- Shin Kalay Location in Afghanistan
- Coordinates: 31°38′N 64°13′E﻿ / ﻿31.633°N 64.217°E
- Country: Afghanistan
- Province: Helmand Province
- District: Nad Ali
- Time zone: UTC+4:30

= Shin Kalay =

Village in Nangarhar Province, Afghanistan

Shin Kalay is a village in Helmand Province, Afghanistan, in the Nad Ali District. It is inhabited by a Pashtun population of 11,000 and adheres to Sharia Islamic law. The village has recently accomplished high feats in education. Given its political background and ultra-conservative placement, advances in the education of boys and girls is a feat recognized and published by the United Nations Office for the Coordination of Humanitarian Affairs (UNOCHA).

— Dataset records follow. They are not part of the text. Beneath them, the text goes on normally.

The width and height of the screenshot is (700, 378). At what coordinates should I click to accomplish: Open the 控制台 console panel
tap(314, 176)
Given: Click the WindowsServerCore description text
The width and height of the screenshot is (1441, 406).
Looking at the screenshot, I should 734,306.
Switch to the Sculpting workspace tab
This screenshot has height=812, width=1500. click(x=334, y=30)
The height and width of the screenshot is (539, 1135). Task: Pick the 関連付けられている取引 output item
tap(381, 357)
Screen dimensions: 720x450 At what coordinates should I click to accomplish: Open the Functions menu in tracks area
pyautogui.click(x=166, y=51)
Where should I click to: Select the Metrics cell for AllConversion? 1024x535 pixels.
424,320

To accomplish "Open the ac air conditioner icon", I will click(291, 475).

Green Village Schools (GVS), an Oregon-based non-profit organization, has worked over the past fourteen years to construct the most modern educational facility ever established in the region. The school, named after GVS Founder/President Mohammad Khan Kharoti, has a student enrollment of over 1,700 students including over 550 girls. As of 2014, the school has a total of 37 rooms. There are fourteen classrooms for boys and 10 classrooms for girls. There is a computer lab, storage room, bathroom facilities and small library for the students to use.